To do:
If a line appears in the data below, it must appear in your answer exactly as given.

=== Data to process ===

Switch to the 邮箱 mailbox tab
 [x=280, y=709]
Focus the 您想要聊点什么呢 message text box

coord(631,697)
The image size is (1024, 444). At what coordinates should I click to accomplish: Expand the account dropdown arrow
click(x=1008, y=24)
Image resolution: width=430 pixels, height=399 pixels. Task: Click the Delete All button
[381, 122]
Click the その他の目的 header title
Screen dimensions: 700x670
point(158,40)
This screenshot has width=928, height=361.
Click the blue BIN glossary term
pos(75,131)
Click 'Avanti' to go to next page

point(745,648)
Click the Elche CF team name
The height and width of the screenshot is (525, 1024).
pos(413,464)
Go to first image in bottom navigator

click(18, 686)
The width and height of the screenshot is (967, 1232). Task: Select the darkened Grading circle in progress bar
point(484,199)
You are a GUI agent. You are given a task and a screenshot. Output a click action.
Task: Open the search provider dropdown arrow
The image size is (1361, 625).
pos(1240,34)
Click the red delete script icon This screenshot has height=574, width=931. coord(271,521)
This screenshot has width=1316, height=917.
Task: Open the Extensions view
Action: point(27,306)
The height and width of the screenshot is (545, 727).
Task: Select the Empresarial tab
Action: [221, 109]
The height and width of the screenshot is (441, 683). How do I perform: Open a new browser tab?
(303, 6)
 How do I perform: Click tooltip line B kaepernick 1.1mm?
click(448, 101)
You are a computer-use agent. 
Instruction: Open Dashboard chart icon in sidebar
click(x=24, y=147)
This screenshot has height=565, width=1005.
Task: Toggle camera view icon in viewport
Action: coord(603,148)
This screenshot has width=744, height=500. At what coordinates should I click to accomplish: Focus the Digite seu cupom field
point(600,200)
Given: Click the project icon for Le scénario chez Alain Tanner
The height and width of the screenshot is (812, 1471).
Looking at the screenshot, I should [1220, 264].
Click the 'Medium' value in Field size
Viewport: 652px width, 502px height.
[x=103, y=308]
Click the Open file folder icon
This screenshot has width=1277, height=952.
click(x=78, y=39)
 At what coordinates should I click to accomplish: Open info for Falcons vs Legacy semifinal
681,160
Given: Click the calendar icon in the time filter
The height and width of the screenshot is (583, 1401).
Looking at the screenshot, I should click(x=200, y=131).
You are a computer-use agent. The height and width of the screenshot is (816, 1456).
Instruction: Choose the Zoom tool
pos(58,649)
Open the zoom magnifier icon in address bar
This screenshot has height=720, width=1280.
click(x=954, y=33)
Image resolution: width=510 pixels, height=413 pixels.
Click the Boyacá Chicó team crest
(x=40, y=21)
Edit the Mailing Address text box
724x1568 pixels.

===

Written solution:
Switch to the 邮箱 mailbox tab
 [x=280, y=709]
Focus the 您想要聊点什么呢 message text box

coord(631,697)
The image size is (1024, 444). At what coordinates should I click to accomplish: Expand the account dropdown arrow
click(x=1008, y=24)
Image resolution: width=430 pixels, height=399 pixels. Task: Click the Delete All button
[381, 122]
Click the その他の目的 header title
Screen dimensions: 700x670
point(158,40)
This screenshot has width=928, height=361.
Click the blue BIN glossary term
pos(75,131)
Click 'Avanti' to go to next page

point(745,648)
Click the Elche CF team name
The height and width of the screenshot is (525, 1024).
pos(413,464)
Go to first image in bottom navigator

click(18, 686)
The width and height of the screenshot is (967, 1232). Task: Select the darkened Grading circle in progress bar
point(484,199)
You are a GUI agent. You are given a task and a screenshot. Output a click action.
Task: Open the search provider dropdown arrow
The image size is (1361, 625).
pos(1240,34)
Click the red delete script icon This screenshot has height=574, width=931. coord(271,521)
This screenshot has width=1316, height=917.
Task: Open the Extensions view
Action: point(27,306)
The height and width of the screenshot is (545, 727).
Task: Select the Empresarial tab
Action: [221, 109]
The height and width of the screenshot is (441, 683). How do I perform: Open a new browser tab?
(303, 6)
 How do I perform: Click tooltip line B kaepernick 1.1mm?
click(448, 101)
You are a computer-use agent. 
Instruction: Open Dashboard chart icon in sidebar
click(x=24, y=147)
This screenshot has height=565, width=1005.
Task: Toggle camera view icon in viewport
Action: coord(603,148)
This screenshot has width=744, height=500. At what coordinates should I click to accomplish: Focus the Digite seu cupom field
point(600,200)
Given: Click the project icon for Le scénario chez Alain Tanner
The height and width of the screenshot is (812, 1471).
Looking at the screenshot, I should [1220, 264].
Click the 'Medium' value in Field size
Viewport: 652px width, 502px height.
[x=103, y=308]
Click the Open file folder icon
This screenshot has width=1277, height=952.
click(x=78, y=39)
 At what coordinates should I click to accomplish: Open info for Falcons vs Legacy semifinal
681,160
Given: Click the calendar icon in the time filter
The height and width of the screenshot is (583, 1401).
Looking at the screenshot, I should click(x=200, y=131).
You are a computer-use agent. The height and width of the screenshot is (816, 1456).
Instruction: Choose the Zoom tool
pos(58,649)
Open the zoom magnifier icon in address bar
This screenshot has height=720, width=1280.
click(x=954, y=33)
Image resolution: width=510 pixels, height=413 pixels.
Click the Boyacá Chicó team crest
(x=40, y=21)
Edit the Mailing Address text box
724x1568 pixels.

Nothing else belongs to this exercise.